Agriculture is a significant contributor to anthropogenic global warming, and reducing agricultural emissions—largely methane and nitrous oxide—could play a significant role in climate change mitigation. However, there are important differences between carbon dioxide (CO2), which is a stock pollutant, and methane (CH4), which is predominantly a flow pollutant. These dynamics mean that conventional reporting of aggregated CO2-equivalent emission rates is highly ambiguous and does not straightforwardly reflect historical or anticipated contributions to global temperature change. As a result, the roles and responsibilities of different sectors emitting different gases are similarly obscured by the common means of communicating emission reduction scenarios using CO2-equivalence. We argue for a shift in how we report agricultural greenhouse gas emissions and think about their mitigation to better reflect the distinct roles of different greenhouse gases. Policy-makers, stakeholders, and society at large should also be reminded that the role of agriculture in climate mitigation is a much broader topic than climate science alone can inform, including considerations of economic and technical feasibility, preferences for food supply and land-use, and notions of fairness and justice. A more nuanced perspective on the impacts of different emissions could aid these conversations.

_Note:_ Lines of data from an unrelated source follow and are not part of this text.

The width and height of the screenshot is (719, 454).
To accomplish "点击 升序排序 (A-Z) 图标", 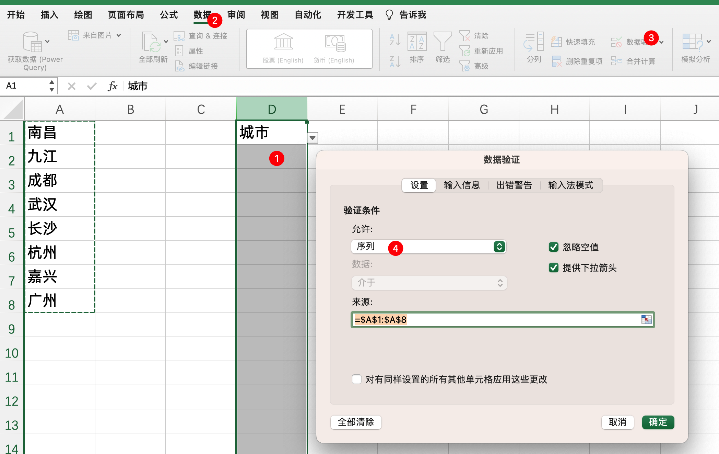I will pyautogui.click(x=394, y=41).
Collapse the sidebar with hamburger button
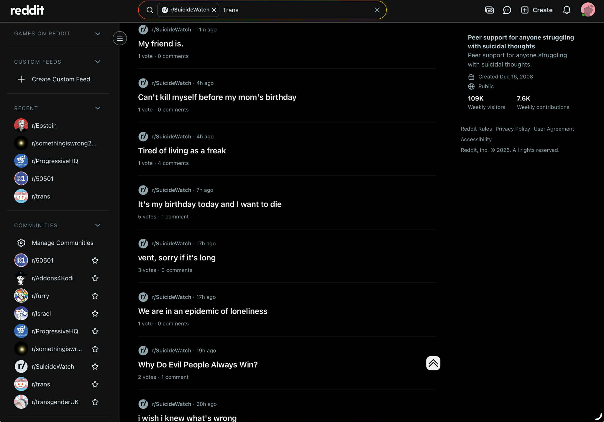604x422 pixels. 120,38
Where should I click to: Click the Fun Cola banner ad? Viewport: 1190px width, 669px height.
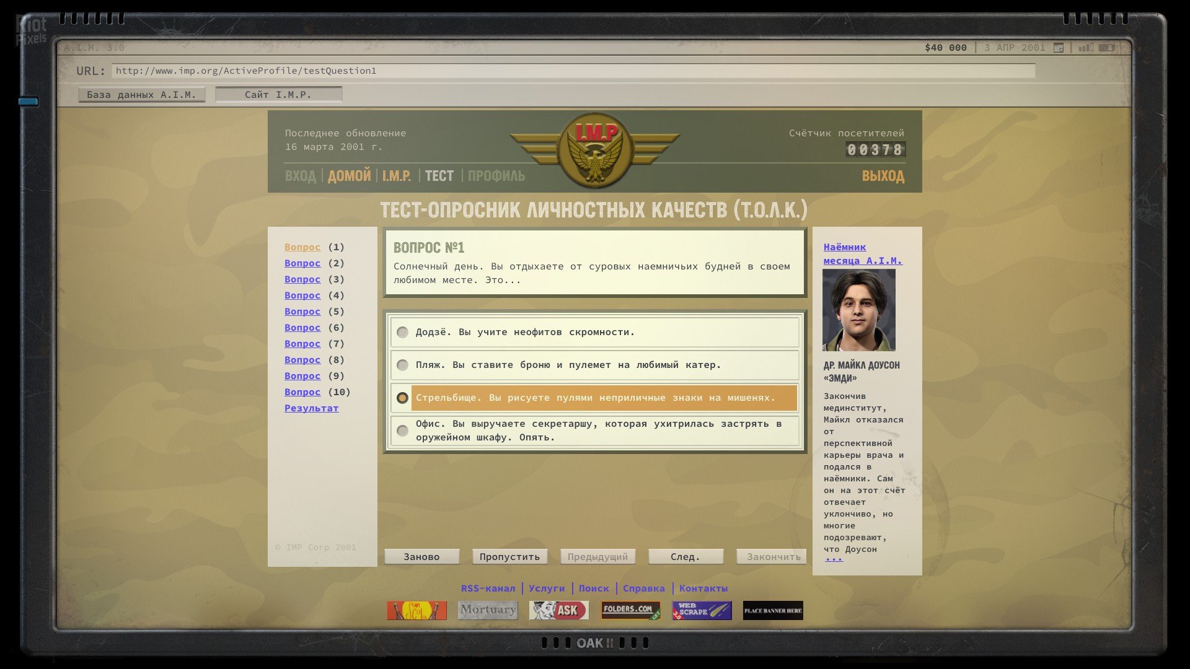(417, 610)
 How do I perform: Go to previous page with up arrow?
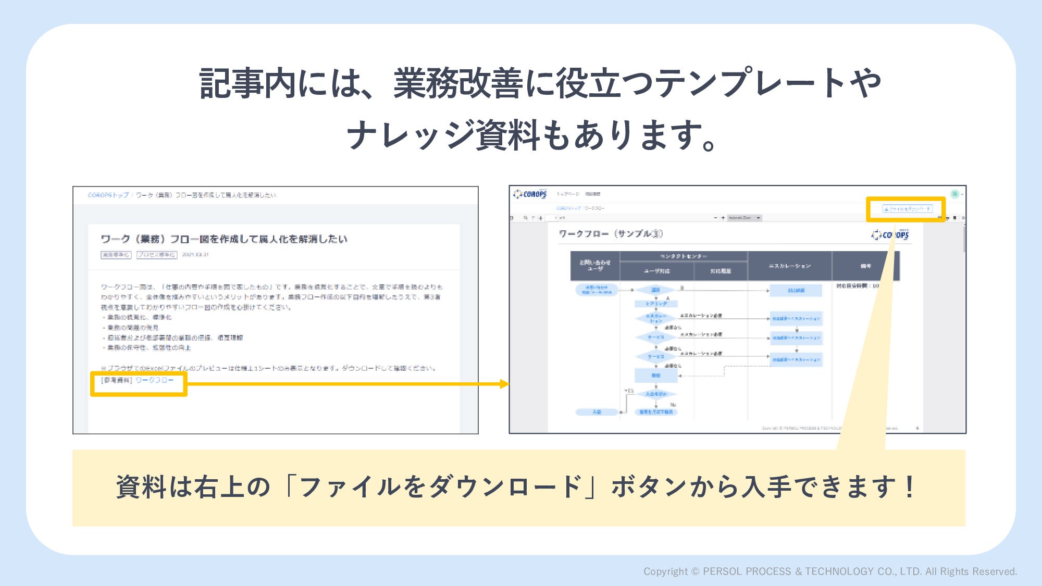pos(533,218)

Vertically resolved magma ocean–protoatmosphere evolution: H2 , H2O, CO2, CH4, CO, O2, and N2 as primary absorbers

Journal of Geophysical Research: Planets American Geophysical Union 126:2 (2021) e2020JE006711

Authors:

Tim Lichtenberg, Dan J Bower, Mark Hammond, Ryan Boukrouche, Patrick Sanan, Shang‐Min Tsai, Raymond T Pierrehumbert

Abstract:

The earliest atmospheres of rocky planets originate from extensive volatile release during magma ocean epochs that occur during assembly of the planet. These establish the initial distribution of the major volatile elements between different chemical reservoirs that subsequently evolve via geological cycles. Current theoretical techniques are limited in exploring the anticipated range of compositional and thermal scenarios of early planetary evolution, even though these are of prime importance to aid astronomical inferences on the environmental context and geological history of extrasolar planets. Here, we present a coupled numerical framework that links an evolutionary, vertically‐resolved model of the planetary silicate mantle with a radiative‐convective model of the atmosphere. Using this method we investigate the early evolution of idealized Earth‐sized rocky planets with end‐member, clear‐sky atmospheres dominated by either H2, H2O, CO2, CH4, CO, O2, or N2. We find central metrics of early planetary evolution, such as energy gradient, sequence of mantle solidification, surface pressure, or vertical stratification of the atmosphere, to be intimately controlled by the dominant volatile and outgassing history of the planet. Thermal sequences fall into three general classes with increasing cooling timescale: CO, N2, and O2 with minimal effect, H2O, CO2, and CH4 with intermediate influence, and H2 with several orders of magnitude increase in solidification time and atmosphere vertical stratification. Our numerical experiments exemplify the capabilities of the presented modeling framework and link the interior and atmospheric evolution of rocky exoplanets with multi‐wavelength astronomical observations.